> EXERCISE DATA
———

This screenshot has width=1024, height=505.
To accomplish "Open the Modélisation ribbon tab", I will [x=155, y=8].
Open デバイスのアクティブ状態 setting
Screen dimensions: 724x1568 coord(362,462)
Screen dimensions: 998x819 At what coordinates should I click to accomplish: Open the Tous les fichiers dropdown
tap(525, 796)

———

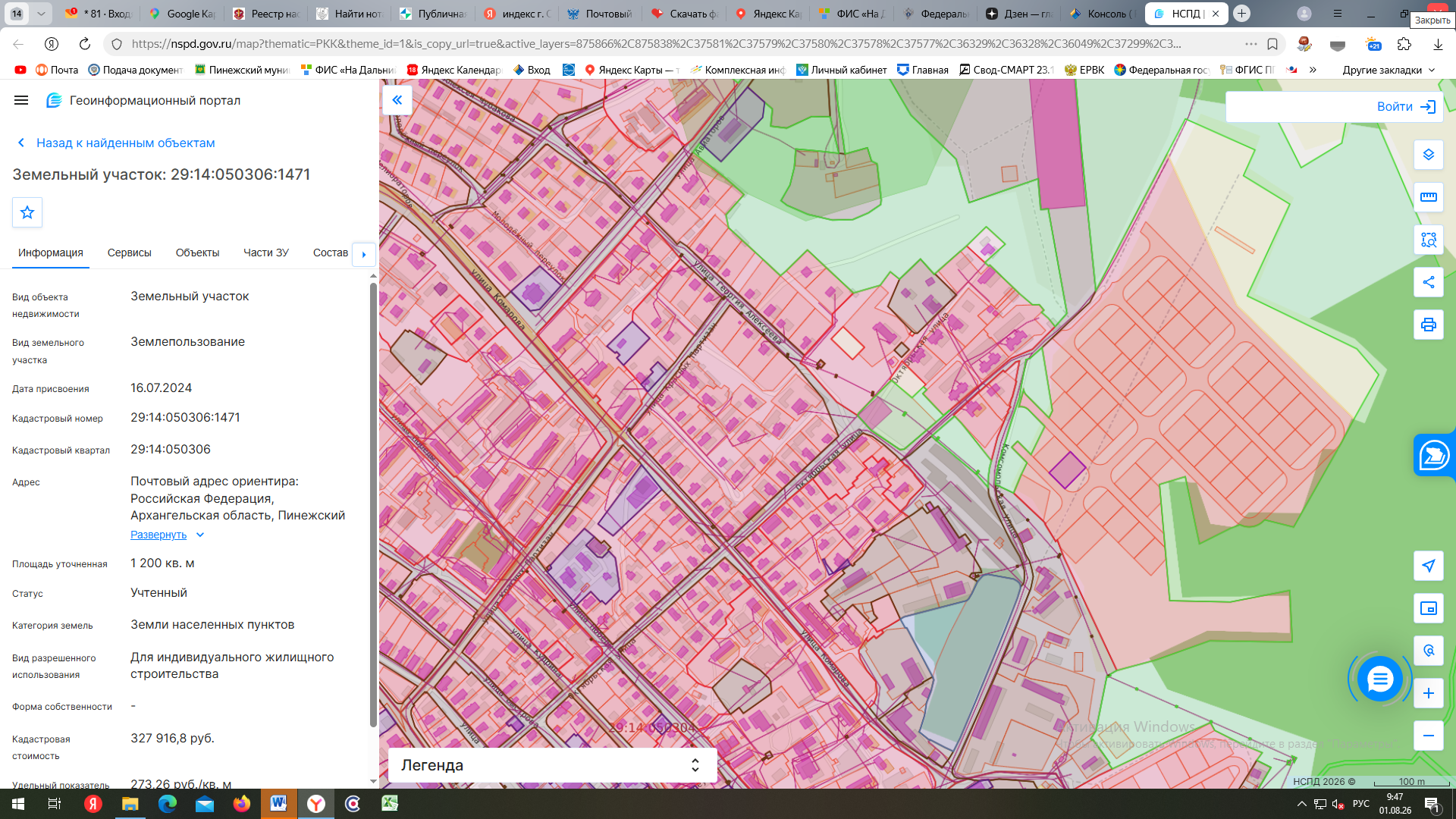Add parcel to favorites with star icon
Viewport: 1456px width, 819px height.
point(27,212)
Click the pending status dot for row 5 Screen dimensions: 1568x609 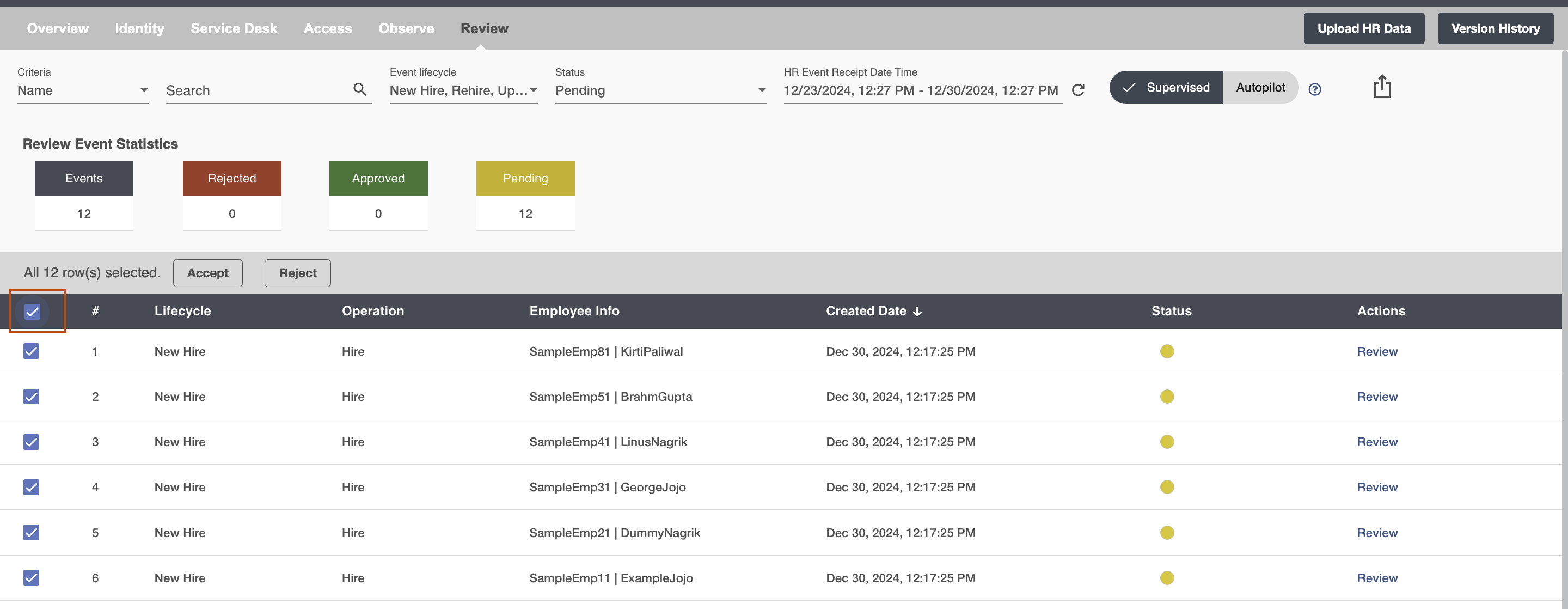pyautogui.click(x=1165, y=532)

———

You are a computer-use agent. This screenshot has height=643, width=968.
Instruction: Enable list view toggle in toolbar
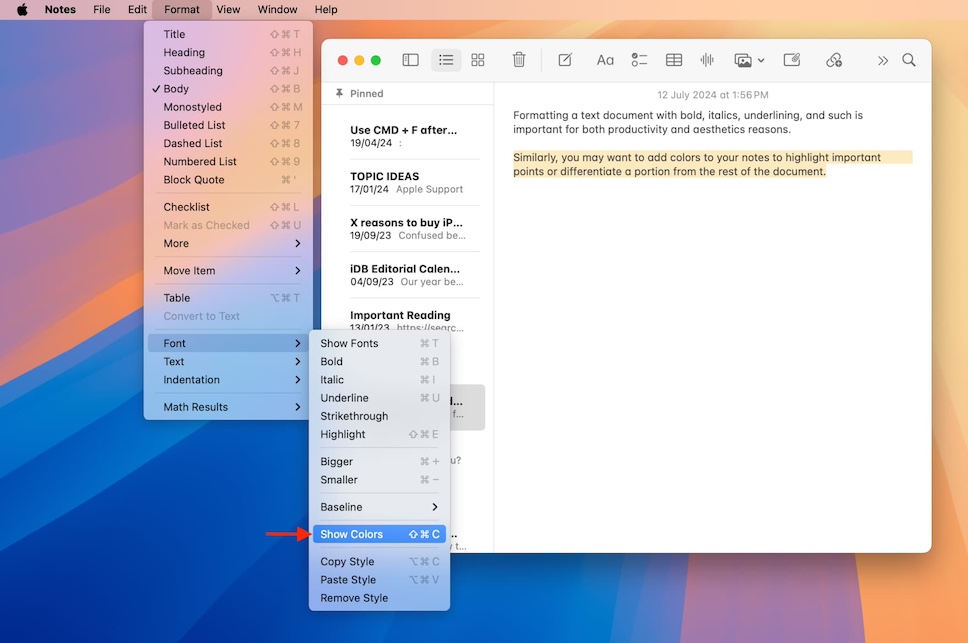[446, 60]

———

> TASK PROMPT
Return each line of the listing that holds the string "screenshot".

> ANSWER
This screenshot has width=1024, height=505.
You are a computer-use agent. This screenshot has height=643, width=968.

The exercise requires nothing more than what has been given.